Assignment> Could you print all the entries exactly?

Data for analysis START

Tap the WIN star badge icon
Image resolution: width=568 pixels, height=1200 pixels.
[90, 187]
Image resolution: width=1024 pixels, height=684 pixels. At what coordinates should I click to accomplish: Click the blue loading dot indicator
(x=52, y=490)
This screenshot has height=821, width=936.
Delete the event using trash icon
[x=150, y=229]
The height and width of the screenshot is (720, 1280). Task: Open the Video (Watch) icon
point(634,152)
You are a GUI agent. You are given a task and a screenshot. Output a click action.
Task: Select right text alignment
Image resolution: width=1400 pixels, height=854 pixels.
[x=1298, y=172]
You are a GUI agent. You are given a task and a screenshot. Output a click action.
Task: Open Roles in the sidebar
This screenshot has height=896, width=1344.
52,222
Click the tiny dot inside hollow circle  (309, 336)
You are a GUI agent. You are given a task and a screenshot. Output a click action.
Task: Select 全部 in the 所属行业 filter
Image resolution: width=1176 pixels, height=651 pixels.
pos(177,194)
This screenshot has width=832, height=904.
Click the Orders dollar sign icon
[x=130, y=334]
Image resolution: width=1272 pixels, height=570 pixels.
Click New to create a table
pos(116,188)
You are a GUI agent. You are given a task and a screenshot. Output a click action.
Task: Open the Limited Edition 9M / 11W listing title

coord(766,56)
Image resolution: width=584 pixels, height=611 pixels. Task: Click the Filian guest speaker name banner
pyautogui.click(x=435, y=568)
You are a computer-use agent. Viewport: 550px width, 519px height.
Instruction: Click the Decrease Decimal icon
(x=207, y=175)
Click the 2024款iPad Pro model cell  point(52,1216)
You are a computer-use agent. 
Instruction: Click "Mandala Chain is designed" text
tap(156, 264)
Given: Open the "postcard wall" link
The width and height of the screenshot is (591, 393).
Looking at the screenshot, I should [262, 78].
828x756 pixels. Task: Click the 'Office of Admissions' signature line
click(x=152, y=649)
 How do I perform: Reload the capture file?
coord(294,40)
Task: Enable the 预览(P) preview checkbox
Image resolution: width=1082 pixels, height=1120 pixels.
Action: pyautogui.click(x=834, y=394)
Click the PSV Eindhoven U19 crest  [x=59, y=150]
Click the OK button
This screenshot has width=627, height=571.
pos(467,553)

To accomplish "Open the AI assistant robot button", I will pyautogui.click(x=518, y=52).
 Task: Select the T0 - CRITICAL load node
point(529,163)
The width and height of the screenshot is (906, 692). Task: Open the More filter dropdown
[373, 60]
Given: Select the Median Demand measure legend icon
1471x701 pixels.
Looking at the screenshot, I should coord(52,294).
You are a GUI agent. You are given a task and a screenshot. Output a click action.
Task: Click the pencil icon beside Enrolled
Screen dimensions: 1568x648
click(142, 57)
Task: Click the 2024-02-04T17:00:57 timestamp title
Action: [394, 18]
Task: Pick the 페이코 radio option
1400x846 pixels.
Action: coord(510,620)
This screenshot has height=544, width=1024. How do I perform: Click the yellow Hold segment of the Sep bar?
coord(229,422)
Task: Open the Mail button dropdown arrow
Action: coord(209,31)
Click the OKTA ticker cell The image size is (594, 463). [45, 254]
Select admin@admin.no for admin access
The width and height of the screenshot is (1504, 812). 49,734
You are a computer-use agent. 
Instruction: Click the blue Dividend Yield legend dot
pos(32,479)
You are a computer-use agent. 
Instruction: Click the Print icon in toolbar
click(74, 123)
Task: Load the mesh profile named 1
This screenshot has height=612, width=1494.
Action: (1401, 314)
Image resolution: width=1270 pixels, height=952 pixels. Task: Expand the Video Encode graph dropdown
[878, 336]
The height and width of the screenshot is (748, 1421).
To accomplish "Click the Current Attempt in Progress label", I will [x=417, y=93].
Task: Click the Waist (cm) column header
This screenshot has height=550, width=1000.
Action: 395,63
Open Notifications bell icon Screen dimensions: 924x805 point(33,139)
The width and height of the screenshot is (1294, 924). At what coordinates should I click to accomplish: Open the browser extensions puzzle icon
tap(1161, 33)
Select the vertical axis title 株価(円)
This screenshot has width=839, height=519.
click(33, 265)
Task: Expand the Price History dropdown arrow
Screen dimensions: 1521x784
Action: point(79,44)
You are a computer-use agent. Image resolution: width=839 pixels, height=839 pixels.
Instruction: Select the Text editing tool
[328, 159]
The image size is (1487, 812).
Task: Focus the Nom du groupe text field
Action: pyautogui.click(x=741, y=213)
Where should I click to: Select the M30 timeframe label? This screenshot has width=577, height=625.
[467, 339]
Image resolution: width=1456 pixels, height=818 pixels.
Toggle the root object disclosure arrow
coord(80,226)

Data for analysis END

Written solution>
Tap the WIN star badge icon
Image resolution: width=568 pixels, height=1200 pixels.
[90, 187]
Image resolution: width=1024 pixels, height=684 pixels. At what coordinates should I click to accomplish: Click the blue loading dot indicator
(x=52, y=490)
This screenshot has height=821, width=936.
Delete the event using trash icon
[x=150, y=229]
The height and width of the screenshot is (720, 1280). Task: Open the Video (Watch) icon
point(634,152)
You are a GUI agent. You are given a task and a screenshot. Output a click action.
Task: Select right text alignment
Image resolution: width=1400 pixels, height=854 pixels.
[x=1298, y=172]
You are a GUI agent. You are given a task and a screenshot. Output a click action.
Task: Open Roles in the sidebar
This screenshot has height=896, width=1344.
52,222
Click the tiny dot inside hollow circle  (309, 336)
You are a GUI agent. You are given a task and a screenshot. Output a click action.
Task: Select 全部 in the 所属行业 filter
Image resolution: width=1176 pixels, height=651 pixels.
pos(177,194)
This screenshot has width=832, height=904.
Click the Orders dollar sign icon
[x=130, y=334]
Image resolution: width=1272 pixels, height=570 pixels.
Click New to create a table
pos(116,188)
You are a GUI agent. You are given a task and a screenshot. Output a click action.
Task: Open the Limited Edition 9M / 11W listing title

coord(766,56)
Image resolution: width=584 pixels, height=611 pixels. Task: Click the Filian guest speaker name banner
pyautogui.click(x=435, y=568)
You are a computer-use agent. Viewport: 550px width, 519px height.
Instruction: Click the Decrease Decimal icon
(x=207, y=175)
Click the 2024款iPad Pro model cell  point(52,1216)
You are a computer-use agent. 
Instruction: Click "Mandala Chain is designed" text
tap(156, 264)
Given: Open the "postcard wall" link
The width and height of the screenshot is (591, 393).
Looking at the screenshot, I should [262, 78].
828x756 pixels. Task: Click the 'Office of Admissions' signature line
click(x=152, y=649)
 How do I perform: Reload the capture file?
coord(294,40)
Task: Enable the 预览(P) preview checkbox
Image resolution: width=1082 pixels, height=1120 pixels.
Action: pyautogui.click(x=834, y=394)
Click the PSV Eindhoven U19 crest  [x=59, y=150]
Click the OK button
This screenshot has width=627, height=571.
pos(467,553)

To accomplish "Open the AI assistant robot button", I will pyautogui.click(x=518, y=52).
 Task: Select the T0 - CRITICAL load node
point(529,163)
The width and height of the screenshot is (906, 692). Task: Open the More filter dropdown
[373, 60]
Given: Select the Median Demand measure legend icon
1471x701 pixels.
Looking at the screenshot, I should coord(52,294).
You are a GUI agent. You are given a task and a screenshot. Output a click action.
Task: Click the pencil icon beside Enrolled
Screen dimensions: 1568x648
click(142, 57)
Task: Click the 2024-02-04T17:00:57 timestamp title
Action: [394, 18]
Task: Pick the 페이코 radio option
1400x846 pixels.
Action: coord(510,620)
This screenshot has height=544, width=1024. How do I perform: Click the yellow Hold segment of the Sep bar?
coord(229,422)
Task: Open the Mail button dropdown arrow
Action: coord(209,31)
Click the OKTA ticker cell The image size is (594, 463). [45, 254]
Select admin@admin.no for admin access
The width and height of the screenshot is (1504, 812). 49,734
You are a computer-use agent. 
Instruction: Click the blue Dividend Yield legend dot
pos(32,479)
You are a computer-use agent. 
Instruction: Click the Print icon in toolbar
click(74, 123)
Task: Load the mesh profile named 1
This screenshot has height=612, width=1494.
Action: (1401, 314)
Image resolution: width=1270 pixels, height=952 pixels. Task: Expand the Video Encode graph dropdown
[878, 336]
The height and width of the screenshot is (748, 1421).
To accomplish "Click the Current Attempt in Progress label", I will [x=417, y=93].
Task: Click the Waist (cm) column header
This screenshot has height=550, width=1000.
Action: 395,63
Open Notifications bell icon Screen dimensions: 924x805 point(33,139)
The width and height of the screenshot is (1294, 924). At what coordinates should I click to accomplish: Open the browser extensions puzzle icon
tap(1161, 33)
Select the vertical axis title 株価(円)
This screenshot has width=839, height=519.
click(33, 265)
Task: Expand the Price History dropdown arrow
Screen dimensions: 1521x784
Action: point(79,44)
You are a computer-use agent. Image resolution: width=839 pixels, height=839 pixels.
Instruction: Select the Text editing tool
[328, 159]
The image size is (1487, 812).
Task: Focus the Nom du groupe text field
Action: pyautogui.click(x=741, y=213)
Where should I click to: Select the M30 timeframe label? This screenshot has width=577, height=625.
[467, 339]
Image resolution: width=1456 pixels, height=818 pixels.
Toggle the root object disclosure arrow
coord(80,226)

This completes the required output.